Uma segunda peça essencial para montar o quebra-cabeças da Lava Jato é uma entrevista feita pela repórter Amanda Audi, na Agência Pública com o cientista político Ricardo Costa de Oliveira da Universidade Federal do Paraná. Líder de um grupo de pesquisa chamado “República do Nepotismo”, Ricardo coordenou um perfil sociológico sobre os integrante da operação. Suas conclusões, após descrever, uma a uma, a origem dos personagens objeto de seu estudo: a) embora jovens, os membros da “força-tarefa” pertencem, todos, às famílias oligárquicas do Paraná e da Região Sul, em linhagens que remetem ao coronelismo e às oligarquias da República Velha ou do Império; b) ideologicamente, todos “vivem na mesma bolha”: “são extremamente conservadores e têm perfil à direita, semelhante aos seus parentes que faziam parte do sistema na ditadura. Naquela época, seus pais eram gente do establishment. E eles herdam a mesma visão de mundo”; c) embora herdeiros, os juízes e procuradores cuidam de ampliar seus patrimônios. Chamam a atenção, por exemplo, as relações que mantêm, por origem familiar ou casamentos, com “a indústria advocatícia, com os grandes escritórios jurídicos”.

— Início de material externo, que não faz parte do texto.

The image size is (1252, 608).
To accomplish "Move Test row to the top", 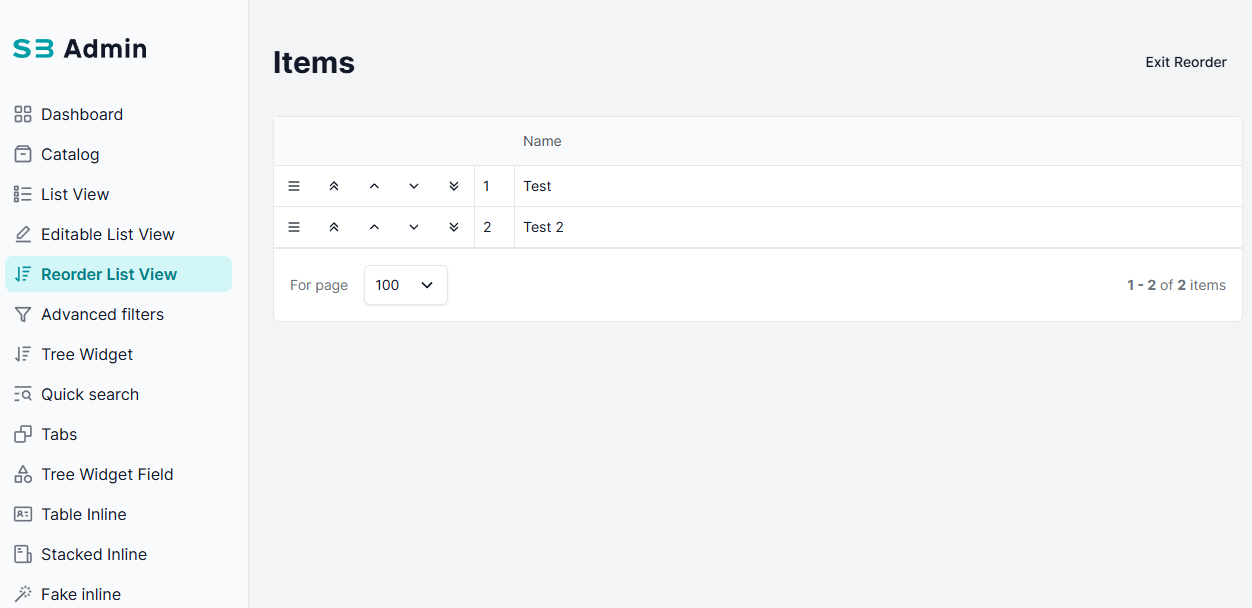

O terceiro texto, político-psicanalítico, é da escritora e poeta Priscila Figueiredo, nossa colaboradora. Mordaz, ela traça um paralelo entre a Lava Jato e o DSM — o famigerado Manual de Distúrbios Mentais que, criado nos Estados Unidos, espalhou-se pelo mundo ocidental. Entre diversas características comuns, provoca Priscila, “um vai fazendo réus onde lhe convém, o outro, doentes em toda parte e idade (de criança de menos de 3 anos a gente cujo luto passa do 16º dia), pois é o que lhe convém”. Mais importante: “ambos têm muitas convicções e poucas provas científicas, e fizeram como fazem estragos ainda insuficientemente mensurados”. Porém, se é assim, sugere a escritora, “tenho esperança que o próximo DSM, que seria o DSM-6, venha a incluir entre as patologias listadas o messianismo Jurídico e o Transtorno de Acumulação”…
Os poderosos perdem-se, frequentemente, por não compreenderem que suas próprias forças têm limites. Bolsonaro escorrega de degrau em degrau, nos dois primeiros meses de governo, por julgar que foi eleito devido a seus próprios méritos – não por circunstâncias dificilmente repetíveis. A Lava Jato quis formar seu “caixa 2 institucional” de R$ 2,88 bi e achou que seria aplaudida. Será um alívio – e um enorme passo adiante – se a sociedade tornar-se consciente destes dois contos do vigário.